Unit: "What's wrong?" / "Probably . . ."
- Students will practice target language pattern: “What’s wrong with X?” / “She’s probably X.”
- Students will practice using context to infer appropriate language
- Students will practice language creativity
- Computers (Enough for the instructor and each student)
- Computer projector
- Premade ToonDoo comics
- Review: Begin lesson with a review of recently learned target language. For this lesson, the language will consist of the pattern “What’s wrong with X?” “[He’s] probably X.” (Example: “What’s wrong with Alex?” “He’s probably sick.” / “What’s wrong with the dog?” “It’s probably hungry.”) Note that this lesson could be adapted to multiple language patterns; this is only intended as one example.
- Introduction: Using a computer screen projector, introduce students to one premade ToonDoo comic exhibiting the target language. Sample cartoon:
- Practice: Practice applying target language to a comic together as a large group; project pre-made comic with blank word bubbles and ask students what language would be appropriate to fill in based on the context. Sample cartoon:
(Appropriate target language: “What’s wrong with Beary?” “He’s probably scared.”)
- Walk students through the beginning process of registering ToonDoo accounts:
- Go to http://www.toondoo.com
- Click on the “Sign Up for Free” button and register a new account.
- Under the “Toons” heading, select “Create Toon.”

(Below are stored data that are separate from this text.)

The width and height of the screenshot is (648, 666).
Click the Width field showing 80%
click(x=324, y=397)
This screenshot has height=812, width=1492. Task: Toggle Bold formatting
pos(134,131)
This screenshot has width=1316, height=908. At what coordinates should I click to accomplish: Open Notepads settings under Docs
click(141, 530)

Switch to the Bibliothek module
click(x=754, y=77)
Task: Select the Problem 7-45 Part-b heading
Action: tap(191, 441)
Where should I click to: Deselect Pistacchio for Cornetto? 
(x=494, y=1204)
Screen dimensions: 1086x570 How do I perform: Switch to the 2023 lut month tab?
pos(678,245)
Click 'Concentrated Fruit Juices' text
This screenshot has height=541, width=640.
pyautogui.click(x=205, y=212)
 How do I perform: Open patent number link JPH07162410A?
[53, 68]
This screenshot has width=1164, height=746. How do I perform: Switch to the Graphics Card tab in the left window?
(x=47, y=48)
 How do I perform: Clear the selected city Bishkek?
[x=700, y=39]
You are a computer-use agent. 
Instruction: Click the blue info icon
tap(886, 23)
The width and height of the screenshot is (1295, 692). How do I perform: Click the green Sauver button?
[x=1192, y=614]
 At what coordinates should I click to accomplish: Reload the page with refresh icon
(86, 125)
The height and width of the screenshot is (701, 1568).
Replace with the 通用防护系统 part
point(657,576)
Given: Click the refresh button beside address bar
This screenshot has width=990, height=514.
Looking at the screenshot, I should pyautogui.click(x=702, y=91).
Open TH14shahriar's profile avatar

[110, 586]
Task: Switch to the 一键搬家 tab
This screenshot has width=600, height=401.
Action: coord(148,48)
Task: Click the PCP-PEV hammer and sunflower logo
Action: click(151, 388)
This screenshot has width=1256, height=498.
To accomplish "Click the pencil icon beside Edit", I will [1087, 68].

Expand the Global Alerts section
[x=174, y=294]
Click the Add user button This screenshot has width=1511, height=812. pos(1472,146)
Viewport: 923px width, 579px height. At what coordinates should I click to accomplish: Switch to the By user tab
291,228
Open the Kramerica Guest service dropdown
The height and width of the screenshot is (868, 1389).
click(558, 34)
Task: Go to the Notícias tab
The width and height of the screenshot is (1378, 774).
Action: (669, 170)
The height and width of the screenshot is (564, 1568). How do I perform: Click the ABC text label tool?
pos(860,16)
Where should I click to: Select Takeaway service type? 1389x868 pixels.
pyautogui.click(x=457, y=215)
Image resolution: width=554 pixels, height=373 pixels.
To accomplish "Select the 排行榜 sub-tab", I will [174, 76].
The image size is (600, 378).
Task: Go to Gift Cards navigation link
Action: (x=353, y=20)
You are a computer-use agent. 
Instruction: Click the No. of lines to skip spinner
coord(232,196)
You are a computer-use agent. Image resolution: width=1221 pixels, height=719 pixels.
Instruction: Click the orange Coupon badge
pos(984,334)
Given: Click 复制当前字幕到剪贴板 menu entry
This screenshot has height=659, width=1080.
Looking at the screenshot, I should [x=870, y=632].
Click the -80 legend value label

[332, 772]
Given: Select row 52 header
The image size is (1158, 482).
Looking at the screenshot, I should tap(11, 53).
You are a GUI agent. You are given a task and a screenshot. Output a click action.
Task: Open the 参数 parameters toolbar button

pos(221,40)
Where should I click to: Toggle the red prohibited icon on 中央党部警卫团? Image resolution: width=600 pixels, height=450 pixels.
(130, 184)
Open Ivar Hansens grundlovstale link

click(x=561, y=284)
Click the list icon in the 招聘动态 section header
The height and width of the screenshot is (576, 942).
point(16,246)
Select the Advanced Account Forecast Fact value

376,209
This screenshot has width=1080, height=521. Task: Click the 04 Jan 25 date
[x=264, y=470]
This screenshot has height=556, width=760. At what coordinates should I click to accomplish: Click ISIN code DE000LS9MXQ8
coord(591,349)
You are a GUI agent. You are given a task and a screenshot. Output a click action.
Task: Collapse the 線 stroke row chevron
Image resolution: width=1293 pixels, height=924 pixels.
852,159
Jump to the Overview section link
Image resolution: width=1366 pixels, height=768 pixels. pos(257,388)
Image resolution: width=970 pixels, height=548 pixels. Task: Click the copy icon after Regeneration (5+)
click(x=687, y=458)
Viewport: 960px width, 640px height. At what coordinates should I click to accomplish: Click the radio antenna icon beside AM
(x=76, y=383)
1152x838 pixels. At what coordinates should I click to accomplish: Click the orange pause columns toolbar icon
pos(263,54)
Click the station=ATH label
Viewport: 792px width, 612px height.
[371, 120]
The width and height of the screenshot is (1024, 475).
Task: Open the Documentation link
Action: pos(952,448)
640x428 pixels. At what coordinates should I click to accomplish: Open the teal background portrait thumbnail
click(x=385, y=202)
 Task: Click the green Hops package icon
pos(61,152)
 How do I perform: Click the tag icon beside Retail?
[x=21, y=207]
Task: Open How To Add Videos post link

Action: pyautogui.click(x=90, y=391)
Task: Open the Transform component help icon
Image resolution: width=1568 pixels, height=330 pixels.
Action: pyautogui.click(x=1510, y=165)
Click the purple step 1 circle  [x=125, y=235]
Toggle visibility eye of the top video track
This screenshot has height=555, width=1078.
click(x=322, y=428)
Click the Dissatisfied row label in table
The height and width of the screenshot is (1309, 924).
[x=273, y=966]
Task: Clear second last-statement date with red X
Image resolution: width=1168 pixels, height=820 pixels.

- Select a layout and begin to select characters, backgrounds, etc. (Allow students to experiment with this step for some time, until they become comfortable with the format.)
- Use tools to manipulate characters (rotate, shrink/enlarge, adjust emotion, etc.).
- Insert dialogue by selecting word bubbles from the “Texts” heading.
- Save completed comic strip by clicking on the “Main Menu” heading and selecting “Save.” Title the comic, uncheck “Let others redoo,” and publish.
- Once students are comfortable with the ToonDoo creation process, instruct them to independently create a new comic strip modeling the target language. Provide a list of context and vocabulary possibilities, if necessary.
- Context possibilities: At a scary movie, at a restaurant, on a rollercoaster, at the beach, watching a drama, in bed, etc.
- Vocabulary possibilities: Hungry, cold, scared, sick, worried, angry, sad, hot, thirsty, tired, etc.
- Ask students to create a comic at home using ToonDoo and the target language pattern.